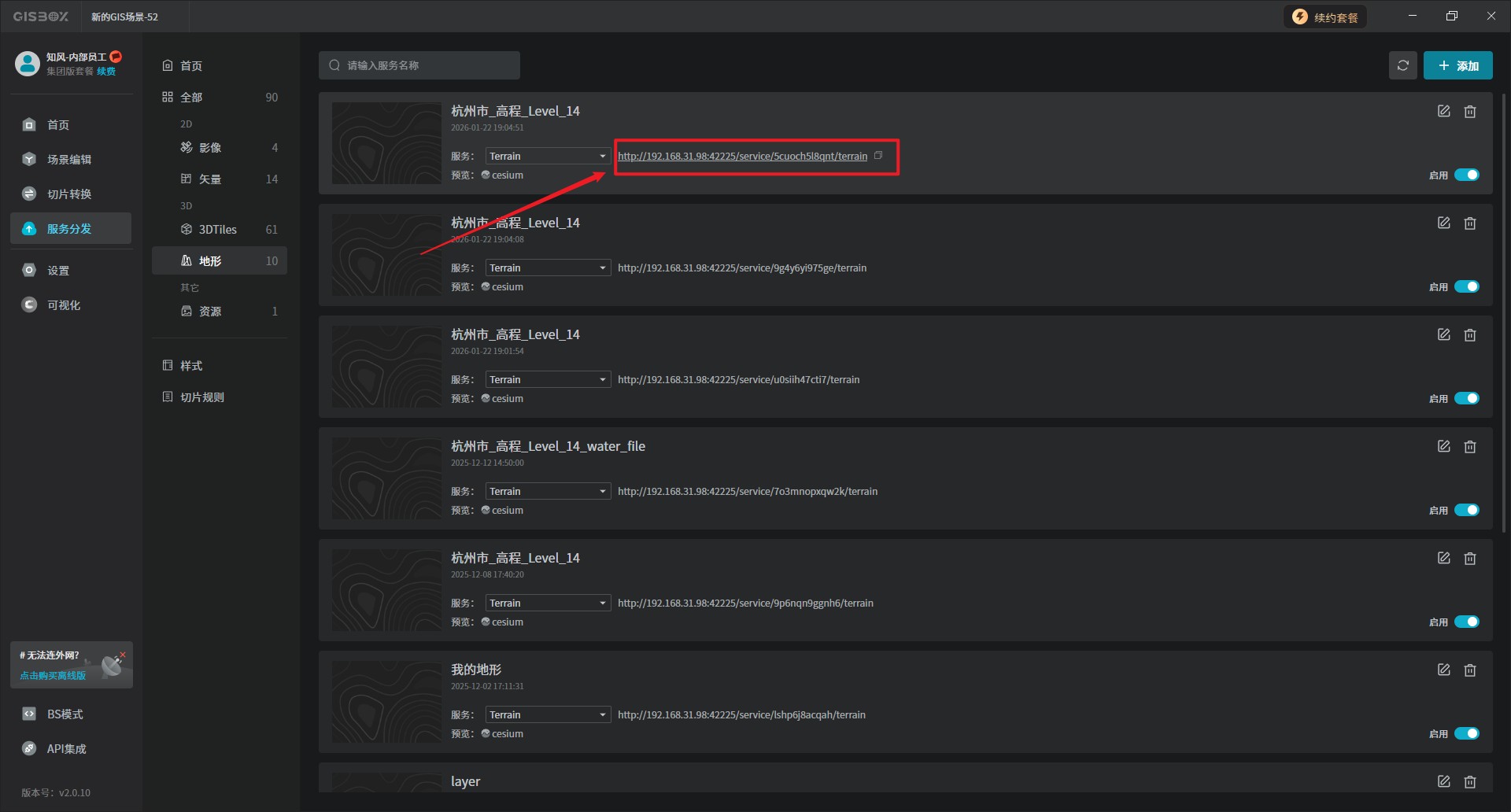
Task: Edit the layer service entry
Action: coord(1443,781)
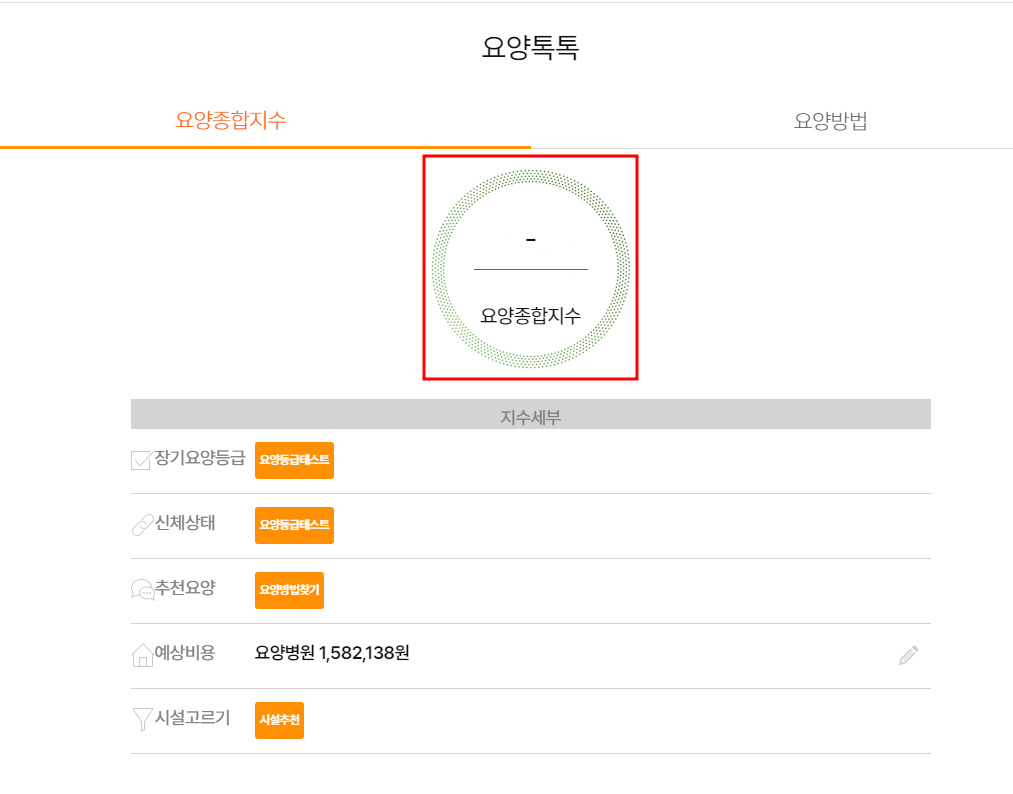Tap the dotted circular 요양종합지수 gauge
1013x794 pixels.
(531, 267)
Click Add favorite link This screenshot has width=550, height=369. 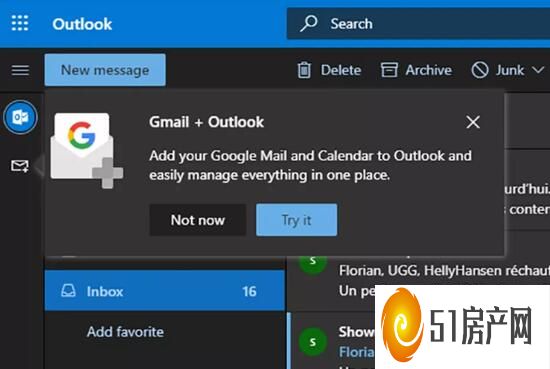125,331
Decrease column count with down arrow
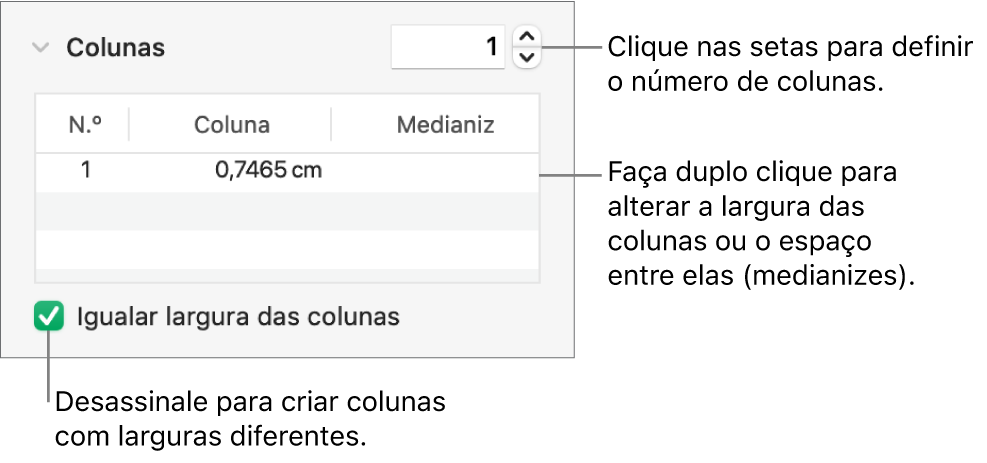Image resolution: width=987 pixels, height=463 pixels. 527,57
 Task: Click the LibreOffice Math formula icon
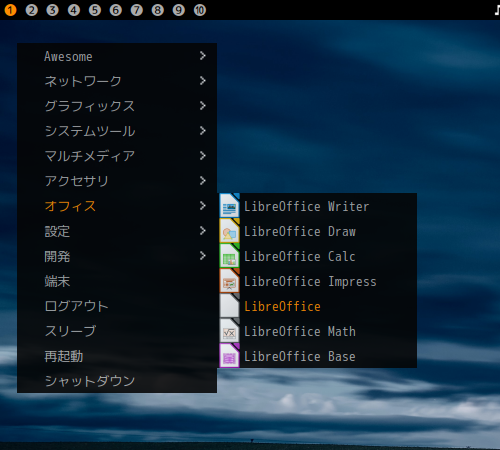click(x=229, y=331)
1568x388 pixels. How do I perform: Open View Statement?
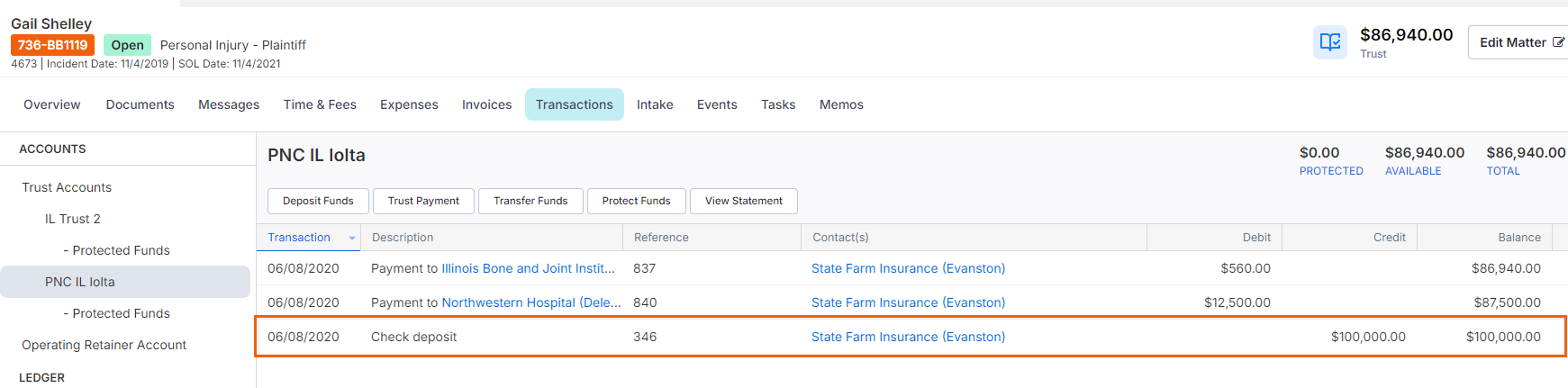(x=744, y=201)
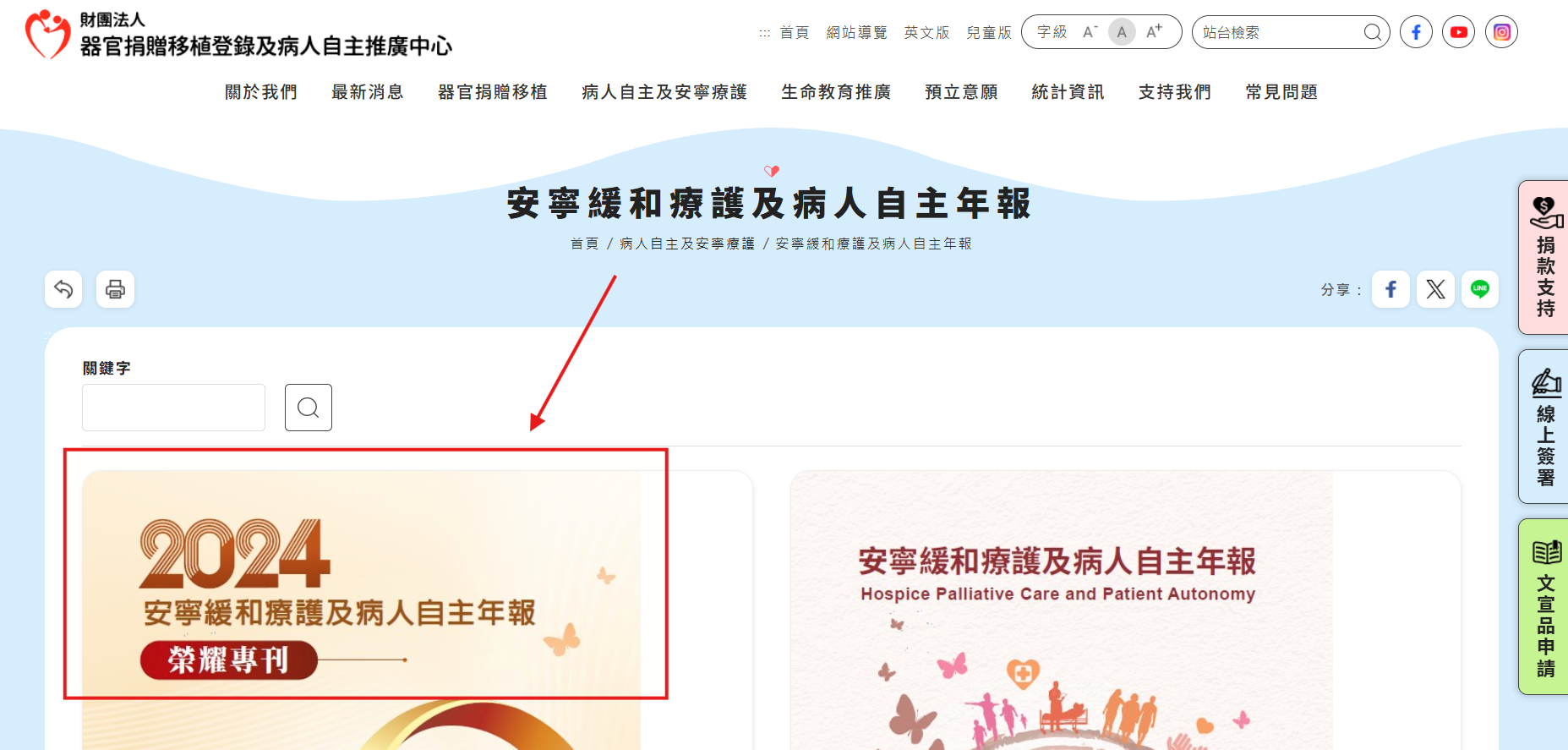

* The task:
Leaving the pictures aside, transcribe exactly the lines from the one containing "Decrease column count with down arrow" to the final line of the entries above, both ends included.

* Solution to this problem:
Decrease column count with down arrow
Image resolution: width=987 pixels, height=463 pixels. 527,57
 Task: Click the LibreOffice Math formula icon
click(x=229, y=331)
1568x388 pixels. How do I perform: Open View Statement?
(x=744, y=201)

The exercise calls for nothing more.